**To do:**
a) List the usernames of everyone who posts a comment in the Latte issue thread.
b) In the Latte issue thread, what value does the reply give for the data_path parameter in ffs_train.yaml?
c) Copy the part of the Latte issue thread that opens with the words containing "maxin-cn commented 5" and closes with "in this folder.".

**Text segment:**
######
Vchitect / Latte

Latte: Latent Diffusion Transformer for Video Generation.
Apache License 2.0
1.45k stars 147 forks source link

preprocess dataset & t2v training #10

Open SKBL5694 opened 5 months ago

SKBL5694 commented 5 months ago

I saw in the README that it can be used to train two models, class-conditional and unconditional Latte, using the FaceForensics dataset. Do I need to do any additional preprocessing on the FaceForensics dataset? In what form should I organize the data in the FaceForensics dataset? In addition, how to train the t2v model?

maxin-cn commented 5 months ago

I saw in the README that it can be used to train two models, class-conditional and unconditional Latte, using the FaceForensics dataset. Do I need to do any additional preprocessing on the FaceForensics dataset? In what form should I organize the data in the FaceForensics dataset? In addition, how to train the t2v model?

Hi, please refer to the pre-processing method provided in stylegan-v to process FaceForensics. The dataloader for FaceForensics is provided in Latte. A parameter data_path in the ffs_train.yaml is /path/to/datasets/preprocess_ffs/train/videos/, which contains all videos in this folder.

As for the training code for T2V, please refer to https://github.com/maxin-cn/Latte/issues/4#issuecomment-1882255657.

huangjch526 commented 3 months ago

How to download the FFS dataset?The original way is broken, could somebody give me a drive link?

huangjch526 commented 3 months ago

求求你们了哥哥

maxin-cn commented 2 weeks ago

求求你们了哥哥

https://huggingface.co/datasets/maxin-cn/FaceForensics
######
**Extracted entries:**
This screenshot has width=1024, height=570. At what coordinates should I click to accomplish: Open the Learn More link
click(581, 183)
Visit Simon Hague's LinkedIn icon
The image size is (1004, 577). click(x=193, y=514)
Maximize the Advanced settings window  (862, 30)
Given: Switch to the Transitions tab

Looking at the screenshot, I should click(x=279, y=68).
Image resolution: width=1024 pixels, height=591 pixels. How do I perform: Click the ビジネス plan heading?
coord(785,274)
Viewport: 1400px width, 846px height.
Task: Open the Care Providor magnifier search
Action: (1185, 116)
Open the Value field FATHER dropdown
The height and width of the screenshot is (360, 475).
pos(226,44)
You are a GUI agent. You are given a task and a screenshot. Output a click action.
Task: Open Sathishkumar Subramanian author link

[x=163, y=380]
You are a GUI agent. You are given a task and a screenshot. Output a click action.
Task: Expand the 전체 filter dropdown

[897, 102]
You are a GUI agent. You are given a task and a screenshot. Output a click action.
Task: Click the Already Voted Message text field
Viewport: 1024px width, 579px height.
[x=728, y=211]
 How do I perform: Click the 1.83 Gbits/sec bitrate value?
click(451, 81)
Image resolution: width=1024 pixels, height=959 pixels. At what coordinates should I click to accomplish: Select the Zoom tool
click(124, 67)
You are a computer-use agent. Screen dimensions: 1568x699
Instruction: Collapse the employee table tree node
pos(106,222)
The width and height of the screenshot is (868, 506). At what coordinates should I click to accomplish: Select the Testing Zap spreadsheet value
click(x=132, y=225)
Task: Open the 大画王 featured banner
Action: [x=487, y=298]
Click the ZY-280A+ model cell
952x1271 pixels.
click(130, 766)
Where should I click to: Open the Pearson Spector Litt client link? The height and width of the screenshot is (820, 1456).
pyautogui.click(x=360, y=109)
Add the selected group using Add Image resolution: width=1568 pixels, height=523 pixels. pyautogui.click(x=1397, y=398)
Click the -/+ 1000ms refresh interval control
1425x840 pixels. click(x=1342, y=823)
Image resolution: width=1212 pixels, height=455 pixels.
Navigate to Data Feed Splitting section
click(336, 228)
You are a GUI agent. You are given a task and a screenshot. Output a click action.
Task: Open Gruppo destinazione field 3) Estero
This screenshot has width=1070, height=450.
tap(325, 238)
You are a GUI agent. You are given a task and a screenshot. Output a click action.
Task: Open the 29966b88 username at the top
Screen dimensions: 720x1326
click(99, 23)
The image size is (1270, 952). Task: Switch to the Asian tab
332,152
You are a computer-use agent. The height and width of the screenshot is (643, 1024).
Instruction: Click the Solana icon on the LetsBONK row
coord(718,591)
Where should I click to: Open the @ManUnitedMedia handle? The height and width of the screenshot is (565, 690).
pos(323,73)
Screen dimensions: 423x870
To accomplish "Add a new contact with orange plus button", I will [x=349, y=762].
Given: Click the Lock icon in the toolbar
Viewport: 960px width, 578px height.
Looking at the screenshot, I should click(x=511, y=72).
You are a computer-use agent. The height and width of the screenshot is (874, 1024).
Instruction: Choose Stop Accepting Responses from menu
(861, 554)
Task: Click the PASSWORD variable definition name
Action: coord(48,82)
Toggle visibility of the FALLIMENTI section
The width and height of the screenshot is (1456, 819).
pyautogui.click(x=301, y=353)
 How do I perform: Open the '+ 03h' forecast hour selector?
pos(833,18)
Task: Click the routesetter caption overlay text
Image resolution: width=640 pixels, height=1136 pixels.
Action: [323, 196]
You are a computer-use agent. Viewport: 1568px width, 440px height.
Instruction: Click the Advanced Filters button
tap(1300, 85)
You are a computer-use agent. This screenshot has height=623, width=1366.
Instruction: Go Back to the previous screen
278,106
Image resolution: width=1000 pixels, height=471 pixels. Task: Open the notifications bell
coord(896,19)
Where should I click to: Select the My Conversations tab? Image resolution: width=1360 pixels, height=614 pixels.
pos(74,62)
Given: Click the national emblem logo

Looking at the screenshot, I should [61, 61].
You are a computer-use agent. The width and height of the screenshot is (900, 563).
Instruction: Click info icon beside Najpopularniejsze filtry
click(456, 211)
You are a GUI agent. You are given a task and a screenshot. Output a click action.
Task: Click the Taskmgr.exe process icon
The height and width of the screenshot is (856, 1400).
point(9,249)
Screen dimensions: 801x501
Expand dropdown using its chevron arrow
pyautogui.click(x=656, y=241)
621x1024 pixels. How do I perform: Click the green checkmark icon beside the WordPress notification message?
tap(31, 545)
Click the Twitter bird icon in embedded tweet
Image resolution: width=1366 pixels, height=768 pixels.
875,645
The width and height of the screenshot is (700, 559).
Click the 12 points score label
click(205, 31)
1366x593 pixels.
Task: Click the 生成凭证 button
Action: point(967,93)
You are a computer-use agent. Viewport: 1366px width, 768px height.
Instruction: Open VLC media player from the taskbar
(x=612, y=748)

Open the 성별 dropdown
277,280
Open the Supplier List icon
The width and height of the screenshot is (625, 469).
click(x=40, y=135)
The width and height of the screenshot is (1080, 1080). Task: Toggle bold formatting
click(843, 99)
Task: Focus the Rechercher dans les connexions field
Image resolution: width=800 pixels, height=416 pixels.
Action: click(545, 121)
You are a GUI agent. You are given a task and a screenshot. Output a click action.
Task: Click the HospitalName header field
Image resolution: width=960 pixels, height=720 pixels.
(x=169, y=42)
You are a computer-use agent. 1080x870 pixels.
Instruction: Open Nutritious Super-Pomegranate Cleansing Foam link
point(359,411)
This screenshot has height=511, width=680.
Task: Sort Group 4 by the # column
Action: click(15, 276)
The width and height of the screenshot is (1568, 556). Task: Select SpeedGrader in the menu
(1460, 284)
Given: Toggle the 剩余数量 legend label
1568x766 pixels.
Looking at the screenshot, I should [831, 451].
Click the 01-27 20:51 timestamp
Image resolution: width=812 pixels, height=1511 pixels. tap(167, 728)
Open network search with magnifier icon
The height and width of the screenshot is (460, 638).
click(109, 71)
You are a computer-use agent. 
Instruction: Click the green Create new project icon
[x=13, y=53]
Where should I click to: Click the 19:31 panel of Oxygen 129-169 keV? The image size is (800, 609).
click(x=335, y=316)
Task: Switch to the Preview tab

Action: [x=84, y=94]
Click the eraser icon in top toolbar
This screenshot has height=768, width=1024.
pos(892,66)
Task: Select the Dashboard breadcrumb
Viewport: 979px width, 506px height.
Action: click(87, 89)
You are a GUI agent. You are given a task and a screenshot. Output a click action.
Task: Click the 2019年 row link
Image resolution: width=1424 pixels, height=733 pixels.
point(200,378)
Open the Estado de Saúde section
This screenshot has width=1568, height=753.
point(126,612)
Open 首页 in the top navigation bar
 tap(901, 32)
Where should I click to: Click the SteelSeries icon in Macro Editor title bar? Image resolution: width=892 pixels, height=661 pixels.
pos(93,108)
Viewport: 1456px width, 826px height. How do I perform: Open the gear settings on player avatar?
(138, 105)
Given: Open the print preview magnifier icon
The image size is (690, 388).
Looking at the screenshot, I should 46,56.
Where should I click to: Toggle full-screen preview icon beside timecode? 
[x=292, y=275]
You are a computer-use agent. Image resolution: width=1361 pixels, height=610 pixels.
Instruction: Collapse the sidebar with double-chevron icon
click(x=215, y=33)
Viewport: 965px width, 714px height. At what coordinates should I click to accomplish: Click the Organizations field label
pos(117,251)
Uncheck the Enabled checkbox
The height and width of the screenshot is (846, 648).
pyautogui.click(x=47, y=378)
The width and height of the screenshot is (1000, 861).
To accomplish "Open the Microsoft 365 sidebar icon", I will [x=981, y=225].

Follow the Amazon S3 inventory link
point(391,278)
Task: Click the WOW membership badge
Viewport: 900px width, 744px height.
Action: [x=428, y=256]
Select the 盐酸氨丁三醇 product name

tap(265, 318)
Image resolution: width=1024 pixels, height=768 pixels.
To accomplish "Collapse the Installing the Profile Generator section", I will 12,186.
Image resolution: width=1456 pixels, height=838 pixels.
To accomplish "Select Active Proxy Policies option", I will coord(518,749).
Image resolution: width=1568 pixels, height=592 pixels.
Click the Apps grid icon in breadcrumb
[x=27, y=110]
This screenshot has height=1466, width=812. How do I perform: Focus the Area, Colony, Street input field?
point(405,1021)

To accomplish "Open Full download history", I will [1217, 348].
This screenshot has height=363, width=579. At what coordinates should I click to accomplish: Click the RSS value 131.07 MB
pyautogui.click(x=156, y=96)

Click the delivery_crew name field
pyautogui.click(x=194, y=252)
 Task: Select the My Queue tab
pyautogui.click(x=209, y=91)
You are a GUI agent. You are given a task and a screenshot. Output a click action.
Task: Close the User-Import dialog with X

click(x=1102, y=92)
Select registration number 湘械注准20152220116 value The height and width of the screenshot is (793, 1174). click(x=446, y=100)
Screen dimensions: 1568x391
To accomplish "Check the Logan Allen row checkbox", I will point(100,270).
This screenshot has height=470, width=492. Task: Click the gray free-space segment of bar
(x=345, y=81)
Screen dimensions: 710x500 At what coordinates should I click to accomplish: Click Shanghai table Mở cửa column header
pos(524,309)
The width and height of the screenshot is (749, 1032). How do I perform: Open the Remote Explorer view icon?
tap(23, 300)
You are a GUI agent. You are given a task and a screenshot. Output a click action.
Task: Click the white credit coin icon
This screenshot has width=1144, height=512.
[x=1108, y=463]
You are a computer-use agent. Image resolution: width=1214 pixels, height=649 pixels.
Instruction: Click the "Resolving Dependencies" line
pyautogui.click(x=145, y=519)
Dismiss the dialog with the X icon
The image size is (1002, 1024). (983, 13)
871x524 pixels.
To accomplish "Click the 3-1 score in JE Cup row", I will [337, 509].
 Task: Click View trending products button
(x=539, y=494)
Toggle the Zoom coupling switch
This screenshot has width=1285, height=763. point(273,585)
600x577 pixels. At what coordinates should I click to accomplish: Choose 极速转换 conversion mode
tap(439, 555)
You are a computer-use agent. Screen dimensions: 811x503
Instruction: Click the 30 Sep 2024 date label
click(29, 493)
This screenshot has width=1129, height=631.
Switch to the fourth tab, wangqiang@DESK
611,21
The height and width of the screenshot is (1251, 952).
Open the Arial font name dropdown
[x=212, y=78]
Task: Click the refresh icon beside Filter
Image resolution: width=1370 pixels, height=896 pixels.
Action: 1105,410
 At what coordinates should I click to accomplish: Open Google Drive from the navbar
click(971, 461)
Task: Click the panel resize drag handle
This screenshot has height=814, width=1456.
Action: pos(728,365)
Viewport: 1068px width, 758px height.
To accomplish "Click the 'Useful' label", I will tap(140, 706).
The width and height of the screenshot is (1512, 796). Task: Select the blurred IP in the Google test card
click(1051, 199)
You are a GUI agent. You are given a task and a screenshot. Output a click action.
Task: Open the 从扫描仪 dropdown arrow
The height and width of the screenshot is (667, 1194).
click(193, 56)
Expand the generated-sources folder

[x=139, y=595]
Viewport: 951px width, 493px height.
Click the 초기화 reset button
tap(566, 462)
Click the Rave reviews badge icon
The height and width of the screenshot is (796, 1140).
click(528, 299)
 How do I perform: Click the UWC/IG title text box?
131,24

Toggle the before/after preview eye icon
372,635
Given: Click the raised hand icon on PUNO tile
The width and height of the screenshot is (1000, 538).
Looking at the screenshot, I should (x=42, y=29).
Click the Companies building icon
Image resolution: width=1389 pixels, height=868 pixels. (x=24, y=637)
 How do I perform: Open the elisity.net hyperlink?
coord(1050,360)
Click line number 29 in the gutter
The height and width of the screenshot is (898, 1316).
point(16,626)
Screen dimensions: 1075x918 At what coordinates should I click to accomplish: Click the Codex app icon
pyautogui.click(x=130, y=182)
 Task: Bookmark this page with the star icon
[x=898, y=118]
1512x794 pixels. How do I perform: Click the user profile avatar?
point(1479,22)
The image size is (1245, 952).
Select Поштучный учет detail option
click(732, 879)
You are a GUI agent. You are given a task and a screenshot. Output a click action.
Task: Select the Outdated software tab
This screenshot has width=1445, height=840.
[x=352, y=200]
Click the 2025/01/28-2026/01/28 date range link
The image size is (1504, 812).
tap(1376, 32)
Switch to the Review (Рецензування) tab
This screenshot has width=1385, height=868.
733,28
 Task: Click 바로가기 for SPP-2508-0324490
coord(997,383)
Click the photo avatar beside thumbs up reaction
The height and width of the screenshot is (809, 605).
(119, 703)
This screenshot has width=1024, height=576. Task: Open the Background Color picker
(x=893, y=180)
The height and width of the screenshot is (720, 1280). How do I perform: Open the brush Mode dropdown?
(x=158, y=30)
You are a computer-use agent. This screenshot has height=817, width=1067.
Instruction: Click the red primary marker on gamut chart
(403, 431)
######
**Completed exercise:**
a) SKBL5694, maxin-cn, huangjch526

b) /path/to/datasets/preprocess_ffs/train/videos/

c)
maxin-cn commented 5 months ago

I saw in the README that it can be used to train two models, class-conditional and unconditional Latte, using the FaceForensics dataset. Do I need to do any additional preprocessing on the FaceForensics dataset? In what form should I organize the data in the FaceForensics dataset? In addition, how to train the t2v model?

Hi, please refer to the pre-processing method provided in stylegan-v to process FaceForensics. The dataloader for FaceForensics is provided in Latte. A parameter data_path in the ffs_train.yaml is /path/to/datasets/preprocess_ffs/train/videos/, which contains all videos in this folder.